Imagine the following film being made during Bill Clinton's presidency:
This is the dramatic moment when President George Bush is gunned down by a sniper after a public address at a hotel, in a gripping new docudrama soon to be aired on TV.
Set around October 2007, President Bush is assassinated as he leaves the Sheraton Hotel in Chicago.
Death of a President, shot in the style of a retrospective documentary, looks at the effect the assassination of Bush has on America in light of its 'War on Terror'.
The 90 minutes feature explores who could have planned the murder, with a Syrian-born man wrongly put in the frame.
Peter Dale, head of More4, which is due to air the film on October 9, said the drama was a "thought-provoking critique" of contemporary US society.

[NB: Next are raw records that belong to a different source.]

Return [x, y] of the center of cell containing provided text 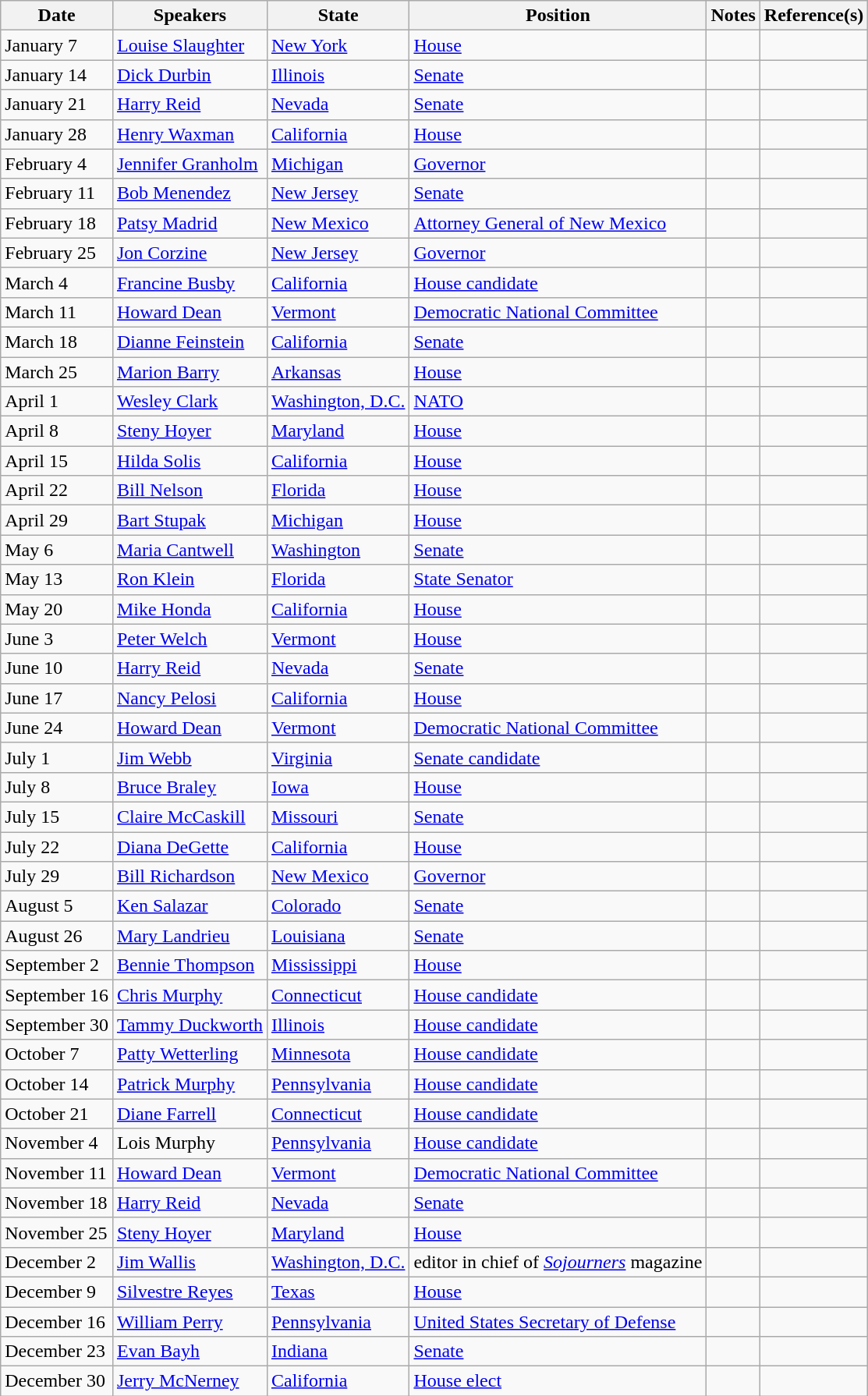
House elect [558, 1381]
July 22 [57, 846]
State Senator [558, 579]
Henry Waxman [190, 134]
Silvestre Reyes [190, 1291]
Jerry McNerney [190, 1381]
Nancy Pelosi [190, 698]
Virginia [338, 757]
December 9 [57, 1291]
November 25 [57, 1232]
Attorney General of New Mexico [558, 223]
Lois Murphy [190, 1143]
November 18 [57, 1203]
April 1 [57, 402]
December 30 [57, 1381]
March 11 [57, 312]
Bill Richardson [190, 877]
Dick Durbin [190, 75]
November 4 [57, 1143]
Patsy Madrid [190, 223]
Chris Murphy [190, 995]
Bill Nelson [190, 491]
April 29 [57, 520]
Francine Busby [190, 282]
February 25 [57, 253]
October 21 [57, 1114]
July 8 [57, 787]
Washington [338, 550]
Wesley Clark [190, 402]
February 11 [57, 193]
September 30 [57, 1025]
Jim Webb [190, 757]
May 13 [57, 579]
Iowa [338, 787]
December 16 [57, 1322]
Hilda Solis [190, 461]
June 3 [57, 639]
Mike Honda [190, 609]
July 1 [57, 757]
Indiana [338, 1352]
Patrick Murphy [190, 1084]
Claire McCaskill [190, 817]
January 28 [57, 134]
September 16 [57, 995]
Louisiana [338, 936]
Bennie Thompson [190, 965]
September 2 [57, 965]
Patty Wetterling [190, 1054]
February 4 [57, 164]
January 21 [57, 105]
Texas [338, 1291]
State [338, 16]
Bart Stupak [190, 520]
July 29 [57, 877]
Diana DeGette [190, 846]
Jim Wallis [190, 1262]
May 6 [57, 550]
Notes [733, 16]
April 8 [57, 431]
Ron Klein [190, 579]
New York [338, 45]
Evan Bayh [190, 1352]
Ken Salazar [190, 906]
Missouri [338, 817]
June 17 [57, 698]
January 14 [57, 75]
Senate candidate [558, 757]
Marion Barry [190, 372]
Maria Cantwell [190, 550]
Mary Landrieu [190, 936]
United States Secretary of Defense [558, 1322]
Diane Farrell [190, 1114]
March 25 [57, 372]
Louise Slaughter [190, 45]
April 22 [57, 491]
Jon Corzine [190, 253]
June 10 [57, 668]
Dianne Feinstein [190, 342]
June 24 [57, 728]
Minnesota [338, 1054]
January 7 [57, 45]
editor in chief of Sojourners magazine [558, 1262]
Bruce Braley [190, 787]
October 7 [57, 1054]
Colorado [338, 906]
Peter Welch [190, 639]
November 11 [57, 1173]
Speakers [190, 16]
February 18 [57, 223]
Position [558, 16]
Arkansas [338, 372]
Mississippi [338, 965]
March 4 [57, 282]
December 23 [57, 1352]
Bob Menendez [190, 193]
NATO [558, 402]
July 15 [57, 817]
August 5 [57, 906]
March 18 [57, 342]
Jennifer Granholm [190, 164]
October 14 [57, 1084]
William Perry [190, 1322]
August 26 [57, 936]
April 15 [57, 461]
Date [57, 16]
Reference(s) [814, 16]
December 2 [57, 1262]
May 20 [57, 609]
Tammy Duckworth [190, 1025]
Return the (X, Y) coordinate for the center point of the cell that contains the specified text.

He said: "It's an extraordinarily gripping and powerful piece of work, a drama constructed like a documentary that looks back at the assassination of George Bush as the starting point for a very gripping detective story.
"It's a pointed political examination of what the War on Terror did to the American body politic.
"I'm sure that there will be people who will be upset by it but when you watch it you realise what a sophisticated piece of work it is.
"It's not sensationalist, or simplistic but a very thought-provoking, powerful drama. I hope people will see that the intention behind it is good."
The film will premier at the Toronto Film Festival in September and was written and directed by Gabriel Range.